5月24日

シリーズ発達障害 自分の“苦手”とどうつきあう?

今月から1年間、「あさイチ」では「発達障害」について定期的に特集する予定です。発達障害は、身体障害と違って「見えにくい」障害のため、周囲から何かと誤解されがちです。当事者の声をしっかり伝えることで、少しでも誤解を減らしたい。それがシリーズの目的です。
第1弾となる今回のテーマは、「発達障害の人の“苦手”とのつきあい方」。
発達障害の人は、「人の気持ちを理解するのが苦手」「集中するのが苦手」「感情のコントロールが苦手」など、生まれつき何かが苦手。しかも、その苦手の度合いは日常生活に支障が出てしまうほど。懸命に苦手と向き合っても、周囲からは「みんなと同じようにできない」「怠けている」「わがまま」などと誤解されることもしばしばです。
番組では、「初めての場所へ迷わずに行く」のが苦手な栗原類さん、「片づけ」が大の苦手でコンプレックスを抱えてきた女性、発達障害の息子の偏食に悩んできた母親、それぞれが「苦手」と向き合う姿を伝えます。

栗原類さんの“苦手”とのつきあい方

初めての場所に行くのが苦手

2年前に発達障害であることをあさイチで告白された栗原類さんも自分の“苦手”と日々向き合っている。栗原さんの苦手は「初めての場所に迷わずに行くこと」。
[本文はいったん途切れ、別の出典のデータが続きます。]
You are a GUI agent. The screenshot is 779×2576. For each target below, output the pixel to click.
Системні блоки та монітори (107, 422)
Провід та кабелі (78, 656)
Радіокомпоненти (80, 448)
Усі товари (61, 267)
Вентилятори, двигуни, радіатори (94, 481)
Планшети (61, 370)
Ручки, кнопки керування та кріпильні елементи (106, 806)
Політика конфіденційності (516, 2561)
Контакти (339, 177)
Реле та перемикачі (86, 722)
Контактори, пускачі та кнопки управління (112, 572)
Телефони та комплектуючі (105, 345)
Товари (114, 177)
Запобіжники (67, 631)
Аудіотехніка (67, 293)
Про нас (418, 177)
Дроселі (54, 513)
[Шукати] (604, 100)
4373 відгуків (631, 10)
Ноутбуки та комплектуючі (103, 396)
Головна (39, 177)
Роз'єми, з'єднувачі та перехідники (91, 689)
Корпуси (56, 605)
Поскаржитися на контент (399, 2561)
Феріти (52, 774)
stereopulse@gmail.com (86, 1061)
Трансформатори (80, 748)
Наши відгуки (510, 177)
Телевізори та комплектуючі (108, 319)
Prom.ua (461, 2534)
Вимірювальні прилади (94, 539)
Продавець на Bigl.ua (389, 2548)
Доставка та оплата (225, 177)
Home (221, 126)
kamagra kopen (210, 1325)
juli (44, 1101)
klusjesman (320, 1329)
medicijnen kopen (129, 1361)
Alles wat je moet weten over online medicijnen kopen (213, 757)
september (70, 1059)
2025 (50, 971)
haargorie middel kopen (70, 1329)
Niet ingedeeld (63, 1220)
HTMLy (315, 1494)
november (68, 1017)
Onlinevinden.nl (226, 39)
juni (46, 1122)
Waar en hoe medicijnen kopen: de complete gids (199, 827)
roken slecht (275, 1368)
そのため仕事に遅刻しないよう、休みの日には意識して初めての場所に出かけるようにしている。出発前にスマートフォンの道案内アプリで念入りに目的地までのルートを調べ、迷いそうなところを確認。いざ出発してからも電車の乗り換えや道路の交差点など迷いそうなところでは、小まめにスマートフォンをチェックするように心がけている。

発達障害の子どもの偏食

発達障害の息子の偏食との向き合う母

発達障害の子どもの多くに見られる偏食。その原因は、単なる好き嫌いではなく、感覚過敏など発達障害の人、特有の感じ方にあると見られている。発達障害の息子を持つ母、幸恵さんは、以前は人並みに食べられるようになって欲しいと息子にさまざまな食材にチャレンジさせていた。しかし、息子が発達障害と診断され、さらに偏食は発達障害が原因であることを知って以来、無理に食べさせることはやめた。「体が受けつけない物を無理やり食べさせることが息子の幸せにつながるのか」。幸恵さんは、息子の食べられるものの範囲でできるだけ栄養の偏りを減らしていくことを選んだ。

発達障害の子どもの偏食

発達障害の偏食 改善に向けた取り組み

広島市にある療育センターでは、発達障害の子どもの特性に応じて給食の調理法を変えている。かむのが苦手な子どもには、食材をミキサーにかけたりふやかしたりして柔らかくしてから提供。反対に柔らかい食感が苦手な子どもには食材を素揚げにするなどして、さくさくした食感になるよう調理する。無理に食べさせるのではなく、食べやすい形で与えながら少しずつ食べられる食材を増やしていき、徐々に通常の調理法に近づけることで、多くの子どもの偏食が改善しているという。

「片づけられない」にどう向き合う?

「普通を目指さない」 片づけが苦手な女性がたどり着いた境地

ADHD(注意欠如・多動症)と診断されている広野ゆいさん(44)は、片づけが大の苦手。子どもの頃から、片づけられないことを責められ続け、大きなコンプレックスになっていた。20代後半でADHDとわかり、それが片づけられない原因であることを知ってからも、「片づけられるようになりたい」という思いを持ち続けた。片づけ法を研究し、人生をかけて片づけに取り組んだものの長続きせず挫折。そこで、広野さんは「片づけられる普通の人」を目指すのをやめ、自分のできることに注目するよう考え方を変えた。